Сергей Цветков - Узники Бастилии
У Генриха от этих слов потемнело лицо, но он сдержался и переменил тему разговора, объявив о своем решении устроить по случаю двойного бракосочетания праздники и большой турнир на улице Сен-Антуан перед Бастилией, где он желал показать испанским послам свое искусство в деле поединков и ломания копий.

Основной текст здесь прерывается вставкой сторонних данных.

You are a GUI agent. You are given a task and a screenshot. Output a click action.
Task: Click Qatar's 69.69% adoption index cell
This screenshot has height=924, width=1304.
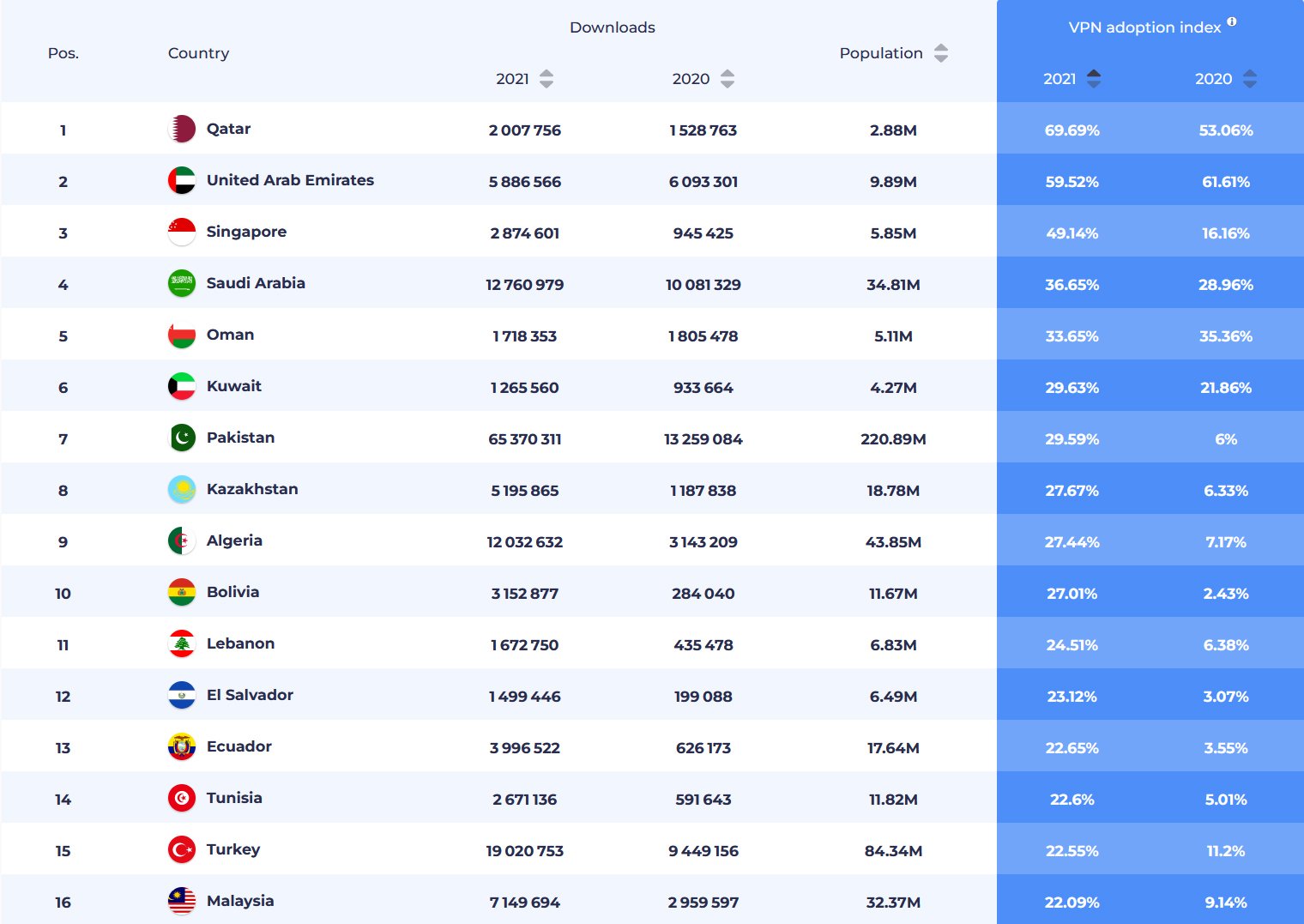point(1072,130)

– Монтгомери, – обратился он к высокому, красивому молодому человеку, капитану шотландской королевской гвардии, – мы сможем скрестить наши копья. Мне всегда хотелось заставить тебя упасть с лошади, чтобы отомстить за рану, которую твой неуклюжий отец нанес моему отцу, королю Франциску[11].
– Государь, – отвечал с поклоном Монтгомери, – вы оказываете мне честь вашим предпочтением.
О своем участии в турнире заявили также герцоги Гиз и Немур.
В это время вошедший дежурный офицер доложил о прибытии Екатерины Медичи и кардинала Лотарингского. Королева, войдя, молча села рядом с Генрихом, видимо, чем-то взволнованная. Кардинал прямо обратился к королю, что имеет к нему просьбу.
– Какую же?
– Да будет вам известно, государь, – заговорил кардинал, – что, несмотря на мои настоятельные требования, ни один еретик, привлеченный к суду парламента, еще не осужден. На последнем заседании президенты Сегье, де Галей, де Ту и советник дю Бур осмелились порицать генерал-прокурора Бурдена и его адвокатов за ту строгость, которую они пытались проявить к еретикам. Государь, именем всех честных людей, которые тревожатся и негодуют, я пришел вас просить завтра отправиться в парламент и приказать, чтобы в вашем присутствии каждый судья высказал свое мнение, дабы вы наконец знали, кто верен вам и нашей матери святой Католической Церкви, а кто заслуживает наказания как не уважающий законы королевства и заповеди религии. Если этого не сделать, зло заразит всех – от привратников до сановников.
Леметр и Минар присоединили к его просьбам и свои, призывая Генриха вспомнить славный пример короля Филиппа II Августа, который в один день сжег шестьсот еретиков.
Генрих молчал, обдумывая слова кардинала. Вьелевиль решил помочь королю выйти из затруднительного положения. Попросив слова, он стал отговаривать короля от вмешательства в церковные споры.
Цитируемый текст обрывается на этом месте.